Copy the records word for word, starting at the line that contains "This screenshot has height=275, width=362." and ending at the end of the records, with both ends included.

....

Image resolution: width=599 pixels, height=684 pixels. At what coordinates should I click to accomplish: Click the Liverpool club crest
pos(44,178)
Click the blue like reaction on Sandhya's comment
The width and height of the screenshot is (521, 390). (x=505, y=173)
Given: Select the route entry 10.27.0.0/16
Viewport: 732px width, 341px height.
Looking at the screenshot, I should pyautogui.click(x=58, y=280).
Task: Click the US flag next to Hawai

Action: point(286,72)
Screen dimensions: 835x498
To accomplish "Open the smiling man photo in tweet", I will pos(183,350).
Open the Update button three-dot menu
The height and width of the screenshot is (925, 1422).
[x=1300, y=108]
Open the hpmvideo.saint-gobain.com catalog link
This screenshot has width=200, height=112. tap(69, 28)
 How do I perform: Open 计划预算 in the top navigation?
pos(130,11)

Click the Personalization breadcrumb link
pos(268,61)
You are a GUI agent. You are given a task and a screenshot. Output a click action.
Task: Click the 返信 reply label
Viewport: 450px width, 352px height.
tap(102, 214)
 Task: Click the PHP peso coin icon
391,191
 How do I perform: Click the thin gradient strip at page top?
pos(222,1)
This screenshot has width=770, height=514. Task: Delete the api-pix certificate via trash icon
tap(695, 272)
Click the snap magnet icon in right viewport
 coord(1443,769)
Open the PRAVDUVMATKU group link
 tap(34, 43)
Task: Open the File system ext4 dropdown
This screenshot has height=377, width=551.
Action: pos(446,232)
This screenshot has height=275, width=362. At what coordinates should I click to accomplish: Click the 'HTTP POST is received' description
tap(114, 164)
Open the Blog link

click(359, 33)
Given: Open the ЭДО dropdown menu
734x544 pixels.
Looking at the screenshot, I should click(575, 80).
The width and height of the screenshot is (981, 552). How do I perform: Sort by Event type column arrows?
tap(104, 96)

....

## SOLVED PROBLEM
This screenshot has height=275, width=362. At what coordinates should I click to accomplish: Click the 'HTTP POST is received' description
tap(114, 164)
Open the Blog link

click(359, 33)
Given: Open the ЭДО dropdown menu
734x544 pixels.
Looking at the screenshot, I should click(575, 80).
The width and height of the screenshot is (981, 552). How do I perform: Sort by Event type column arrows?
tap(104, 96)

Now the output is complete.